Olaylar Ve Görüşler

Neden böyle oldu? - Doğan ERGENÇ

05 Haziran 2023 Pazartesi

Bugünlerde muhaliflerin en çok sorduğu sorulardan biri şu: “Neden böyle oldu? Neden kaybettik?” Seçimlerden önce çoğumuz, “Galiba bu kez oluyor” diye düşünüyordu. Araştırmaların çoğunda Kemal Kılıçdaroğlu’nun seçimi kazandığı görülüyordu. Zaten çok alamet belirmişti: Ülkenin ekonomik durumu kötüye gidiyordu, insan haklarından, demokrasiden uzaklaşılıyordu, kayırmacılık almış yürümüştü... Bütün bunlar “Bu kez oluyor galiba” düşüncesini besleyen olgulardı. Ama Cumhur İttifakı’nın adayı Recep Tayyip Erdoğan ipi bir kez daha göğüsledi. 

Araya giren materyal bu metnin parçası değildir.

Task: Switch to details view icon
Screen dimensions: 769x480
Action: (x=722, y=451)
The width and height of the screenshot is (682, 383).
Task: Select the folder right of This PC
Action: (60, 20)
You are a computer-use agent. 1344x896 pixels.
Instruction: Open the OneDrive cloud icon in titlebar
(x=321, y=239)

Öncelikle şunu söyleyelim: Türkiye’deki mevcut rejimi “demokrasi” olarak tanımlamak, seçimlerin şeffaf ve adil yapılmasını beklemek mümkün değildir. 

Şimdi neden böyle bir sonuç alındığına bakabiliriz.

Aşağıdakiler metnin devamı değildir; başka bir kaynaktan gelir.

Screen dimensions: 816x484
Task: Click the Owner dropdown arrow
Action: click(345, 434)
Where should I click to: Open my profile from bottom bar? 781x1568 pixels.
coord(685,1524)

1. AKP seçim sürecinde devlet olanaklarını kullanmıştır. Kamu binalarına, askeri bölgelere AKP’nin seçim afişleri asılmıştır. Bakanlar istifa etmemiş, AKP’nin seçim çalışmalarına katılmışlardır. Oysa eskiden tarafsızlık adına, içişleri, ulaştırma ve adalet bakanları istifa ederdi. 

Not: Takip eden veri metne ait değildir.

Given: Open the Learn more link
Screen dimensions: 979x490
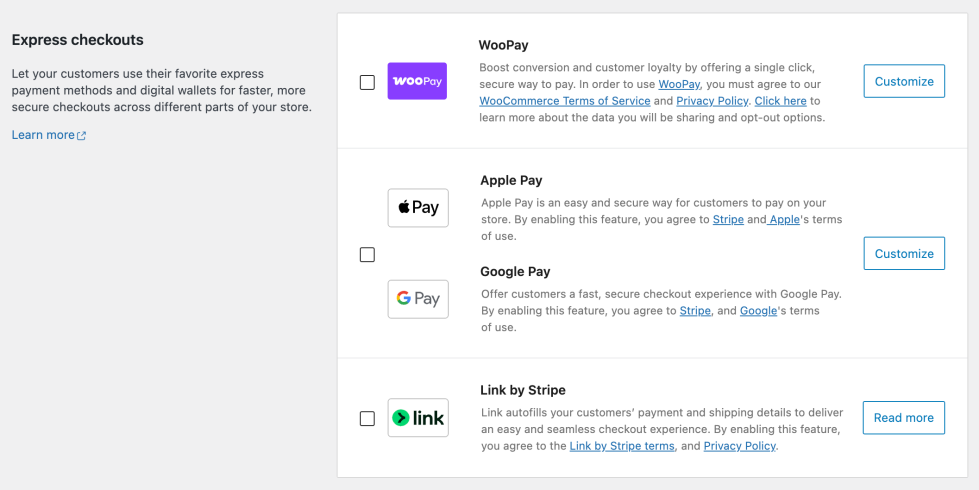Looking at the screenshot, I should click(43, 135).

2. Bugünün dünyasını tanımlamaya kalkanların en çok kullandığı kavramlardan biri şudur: Post-truth, yani hakikat ötesi. Türkiye’de seçim sürecinde hakikat ötesi siyaset dört başı mamur şekilde ortaya çıkmıştır. İnsan aklının sınırlarını zorlayan yalanlar, iftiralar atılmıştır.  

3. Liberal demokrasilerde şu varsayım vardır: Oy verecek yurttaşların seçenekler (partiler, adaylar) hakkında sağlıklı bilgiye sahip olduğu kabul edilir. Bunun gerçekleşmesi için en başta basın özgür olmalıdır. Ne yazık ki Türkiye’de bugün basın özgürlüğü yoktur. Basının önemli bölümü iktidarın denetimindedir. Böyle bir ortamda seçimlere gidilmiştir. 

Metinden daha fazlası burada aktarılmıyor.